● **What is expected**:
The full set of entries below should be transcribed exactly.

++++ Information supplied ++++

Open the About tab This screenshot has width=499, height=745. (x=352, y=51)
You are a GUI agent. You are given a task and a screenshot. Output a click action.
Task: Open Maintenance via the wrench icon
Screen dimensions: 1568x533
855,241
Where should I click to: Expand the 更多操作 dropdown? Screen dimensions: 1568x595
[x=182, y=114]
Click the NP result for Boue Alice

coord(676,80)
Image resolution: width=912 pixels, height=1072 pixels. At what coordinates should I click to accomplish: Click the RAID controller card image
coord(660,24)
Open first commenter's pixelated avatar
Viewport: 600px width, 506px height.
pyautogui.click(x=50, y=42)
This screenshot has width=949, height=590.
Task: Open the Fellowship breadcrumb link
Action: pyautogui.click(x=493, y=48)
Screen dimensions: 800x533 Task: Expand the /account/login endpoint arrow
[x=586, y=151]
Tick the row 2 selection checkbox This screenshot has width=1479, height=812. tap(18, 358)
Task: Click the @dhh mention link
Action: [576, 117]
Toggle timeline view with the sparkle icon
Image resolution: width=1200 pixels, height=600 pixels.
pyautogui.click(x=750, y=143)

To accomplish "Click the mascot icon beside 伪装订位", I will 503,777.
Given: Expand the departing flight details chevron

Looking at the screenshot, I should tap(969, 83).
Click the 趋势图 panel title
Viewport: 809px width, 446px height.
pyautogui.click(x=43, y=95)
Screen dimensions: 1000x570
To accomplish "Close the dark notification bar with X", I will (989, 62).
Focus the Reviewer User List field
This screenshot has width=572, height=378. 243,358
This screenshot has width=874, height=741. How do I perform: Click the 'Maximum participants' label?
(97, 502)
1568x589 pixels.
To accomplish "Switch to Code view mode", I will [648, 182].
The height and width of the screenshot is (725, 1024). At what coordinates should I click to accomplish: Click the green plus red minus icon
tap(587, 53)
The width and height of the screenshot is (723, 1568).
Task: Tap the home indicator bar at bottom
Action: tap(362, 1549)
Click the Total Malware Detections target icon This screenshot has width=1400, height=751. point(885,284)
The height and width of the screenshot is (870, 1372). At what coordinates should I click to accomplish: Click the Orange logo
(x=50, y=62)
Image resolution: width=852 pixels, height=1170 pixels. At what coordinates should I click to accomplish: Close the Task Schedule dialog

++++

● **Exercise solution**:
Open the About tab This screenshot has width=499, height=745. (x=352, y=51)
You are a GUI agent. You are given a task and a screenshot. Output a click action.
Task: Open Maintenance via the wrench icon
Screen dimensions: 1568x533
855,241
Where should I click to: Expand the 更多操作 dropdown? Screen dimensions: 1568x595
[x=182, y=114]
Click the NP result for Boue Alice

coord(676,80)
Image resolution: width=912 pixels, height=1072 pixels. At what coordinates should I click to accomplish: Click the RAID controller card image
coord(660,24)
Open first commenter's pixelated avatar
Viewport: 600px width, 506px height.
pyautogui.click(x=50, y=42)
This screenshot has width=949, height=590.
Task: Open the Fellowship breadcrumb link
Action: pyautogui.click(x=493, y=48)
Screen dimensions: 800x533 Task: Expand the /account/login endpoint arrow
[x=586, y=151]
Tick the row 2 selection checkbox This screenshot has width=1479, height=812. tap(18, 358)
Task: Click the @dhh mention link
Action: [576, 117]
Toggle timeline view with the sparkle icon
Image resolution: width=1200 pixels, height=600 pixels.
pyautogui.click(x=750, y=143)

To accomplish "Click the mascot icon beside 伪装订位", I will 503,777.
Given: Expand the departing flight details chevron

Looking at the screenshot, I should tap(969, 83).
Click the 趋势图 panel title
Viewport: 809px width, 446px height.
pyautogui.click(x=43, y=95)
Screen dimensions: 1000x570
To accomplish "Close the dark notification bar with X", I will (989, 62).
Focus the Reviewer User List field
This screenshot has width=572, height=378. 243,358
This screenshot has width=874, height=741. How do I perform: Click the 'Maximum participants' label?
(97, 502)
1568x589 pixels.
To accomplish "Switch to Code view mode", I will [648, 182].
The height and width of the screenshot is (725, 1024). At what coordinates should I click to accomplish: Click the green plus red minus icon
tap(587, 53)
The width and height of the screenshot is (723, 1568).
Task: Tap the home indicator bar at bottom
Action: tap(362, 1549)
Click the Total Malware Detections target icon This screenshot has width=1400, height=751. point(885,284)
The height and width of the screenshot is (870, 1372). At what coordinates should I click to accomplish: Click the Orange logo
(x=50, y=62)
Image resolution: width=852 pixels, height=1170 pixels. At what coordinates should I click to accomplish: Close the Task Schedule dialog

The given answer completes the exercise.